La Convention CEDAW à l’ère des transitions politiques dans les pays arabes

17/03/2014
Communiqué
ar fr

L’histoire de la CEDAW dans les pays arabes est une histoire faite de mobilisations, de contre mobilisations et de diabolisation. A ce titre, elle raconte les combats et les sacrifices des femmes et des démocrates de la région en faveur du progrès et contre la régression de l’ensemble des sociétés arabes. Car comment envisager le progrès sans ces femmes que les révolutions et les soulèvements populaires des dernières années ont montré au monde : des femmes de tous les âges, de toutes les conditions sociales déterminées, bravant les dangers et résolues à peser sur le cours de l’histoire.

Cette histoire, et ses développements récents suite aux révolutions et soulèvements dans la région, reflète et traduit les difficultés des périodes de transition, à degrés divers, pour ces pays de construire un projet politique démocratique en rupture avec la dictature et avec les idéologies identitaires de masse. En effet, si la diabolisation de la Convention CEDAW a constitué une constante dans les pays arabes, toutefois, les controverses autour de cette Convention se sont amplifiées dés le début des périodes de transition politique dans plusieurs pays de la région y compris dans ceux qui n’ont pas connu de révolution.

Alors que les principes et normes universelles relatifs à la démocratie, à la citoyenneté, à la place de la religion dans le champ politique, sont en train de faire leur chemin dans les débats politiques et sociaux dans de nombreux pays arabes, plusieurs courants politiques conservateurs se sont saisis de la CEDAW pour dévoiler leur projet politique totalitaire, violent et passéiste. A l’exception de tout autre traité international des droits de l’homme, la Convention CEDAW a cristallisé les polarisations et les haines ayant abouti durant les dernières années à des demandes visant le désengagement des pays arabes des obligations découlant de leur ratification de la CEDAW. N’osant pas s’attaquer de front aux autres valeurs universelles telles que la démocratie, les droits de l’homme, etc., les courants conservateurs prétendent réserver un traitement particulier, encore une fois, au statut des femmes dans la sphère privée et publique. Les violences inouïes, dont avaient été victimes les femmes en Egypte, en Libye et en Syrie, ne montrent qu’une partie du projet préconisé par ces courants.

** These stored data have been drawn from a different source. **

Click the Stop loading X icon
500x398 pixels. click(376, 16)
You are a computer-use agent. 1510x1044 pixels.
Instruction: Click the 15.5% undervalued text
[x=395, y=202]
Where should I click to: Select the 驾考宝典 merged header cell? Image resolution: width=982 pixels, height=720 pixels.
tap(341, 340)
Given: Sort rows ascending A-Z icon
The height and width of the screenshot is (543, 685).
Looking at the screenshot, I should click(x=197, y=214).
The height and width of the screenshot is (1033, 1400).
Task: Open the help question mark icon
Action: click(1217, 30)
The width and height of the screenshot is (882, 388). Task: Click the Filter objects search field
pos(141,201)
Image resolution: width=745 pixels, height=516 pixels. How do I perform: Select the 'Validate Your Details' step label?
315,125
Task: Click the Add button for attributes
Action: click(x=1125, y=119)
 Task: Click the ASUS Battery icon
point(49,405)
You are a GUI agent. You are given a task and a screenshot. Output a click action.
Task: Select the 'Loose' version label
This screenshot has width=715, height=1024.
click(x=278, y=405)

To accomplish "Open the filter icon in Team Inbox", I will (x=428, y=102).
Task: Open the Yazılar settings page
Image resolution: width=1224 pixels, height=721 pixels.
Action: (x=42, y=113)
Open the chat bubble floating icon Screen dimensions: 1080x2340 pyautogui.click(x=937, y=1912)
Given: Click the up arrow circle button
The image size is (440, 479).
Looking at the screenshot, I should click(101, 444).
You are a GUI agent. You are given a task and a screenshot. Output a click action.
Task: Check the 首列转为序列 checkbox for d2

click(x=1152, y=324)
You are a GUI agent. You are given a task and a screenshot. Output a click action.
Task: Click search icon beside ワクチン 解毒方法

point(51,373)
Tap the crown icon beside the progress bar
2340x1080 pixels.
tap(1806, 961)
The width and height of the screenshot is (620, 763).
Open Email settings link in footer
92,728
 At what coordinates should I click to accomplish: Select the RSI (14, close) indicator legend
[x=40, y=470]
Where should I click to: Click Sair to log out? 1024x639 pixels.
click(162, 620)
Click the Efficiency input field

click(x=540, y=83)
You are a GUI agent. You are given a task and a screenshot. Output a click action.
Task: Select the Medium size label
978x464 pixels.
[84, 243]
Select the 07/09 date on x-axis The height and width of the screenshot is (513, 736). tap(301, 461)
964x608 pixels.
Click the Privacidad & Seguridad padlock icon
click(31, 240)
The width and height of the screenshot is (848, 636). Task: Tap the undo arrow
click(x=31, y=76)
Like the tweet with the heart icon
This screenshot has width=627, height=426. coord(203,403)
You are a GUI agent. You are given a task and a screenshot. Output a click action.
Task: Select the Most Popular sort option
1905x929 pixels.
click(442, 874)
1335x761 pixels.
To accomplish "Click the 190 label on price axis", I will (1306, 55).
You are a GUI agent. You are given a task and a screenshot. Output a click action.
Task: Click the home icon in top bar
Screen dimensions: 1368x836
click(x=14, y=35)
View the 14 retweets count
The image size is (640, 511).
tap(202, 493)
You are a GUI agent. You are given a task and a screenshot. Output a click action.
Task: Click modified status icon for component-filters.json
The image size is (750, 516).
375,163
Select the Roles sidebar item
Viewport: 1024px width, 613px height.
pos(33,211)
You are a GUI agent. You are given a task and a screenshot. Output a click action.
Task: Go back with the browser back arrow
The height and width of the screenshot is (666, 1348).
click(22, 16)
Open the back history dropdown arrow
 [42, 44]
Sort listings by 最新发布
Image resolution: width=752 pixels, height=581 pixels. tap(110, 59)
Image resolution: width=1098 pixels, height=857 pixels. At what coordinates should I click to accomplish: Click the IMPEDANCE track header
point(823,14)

Durant les trois dernières années, à la faveur de la montée de l’aspiration à la citoyenneté effective, des progrès ont été enregistrés notamment dans les nouvelles constitutions de certains pays par la reconnaissance de l’égalité entre les hommes et les femmes dans tous les domaines et par la levée des réserves sur l’article 16 - article le plus diabolisé par les mouvements conservateurs - comme c’est le cas de la Tunisie et du Maroc. Toutefois, les passions, les mobilisations et les contre mobilisations, dont a fait l’objet la CEDAW durant la période de transitions dans la quasi majorité des pays arabes, incitent à remettre en cause les finalités de ce qui est appelé le Printemps arabe et de ce pourquoi des millions d’hommes et de femmes sont sortis dans les rues.

Le projet des opposants aux droits des femmes et à la CEDAW, porteur d’oppression, de discrimination et de violences à l’encontre de la moitié des sociétés arabes ne peut coexister avec les aspirations à la démocratie, à la liberté et à l’égale dignité des citoyens et citoyennes des pays arabes. C’est rater le rendez-vous avec l’histoire que de penser que le changement peut intervenir sans les femmes surtout dans la région arabe.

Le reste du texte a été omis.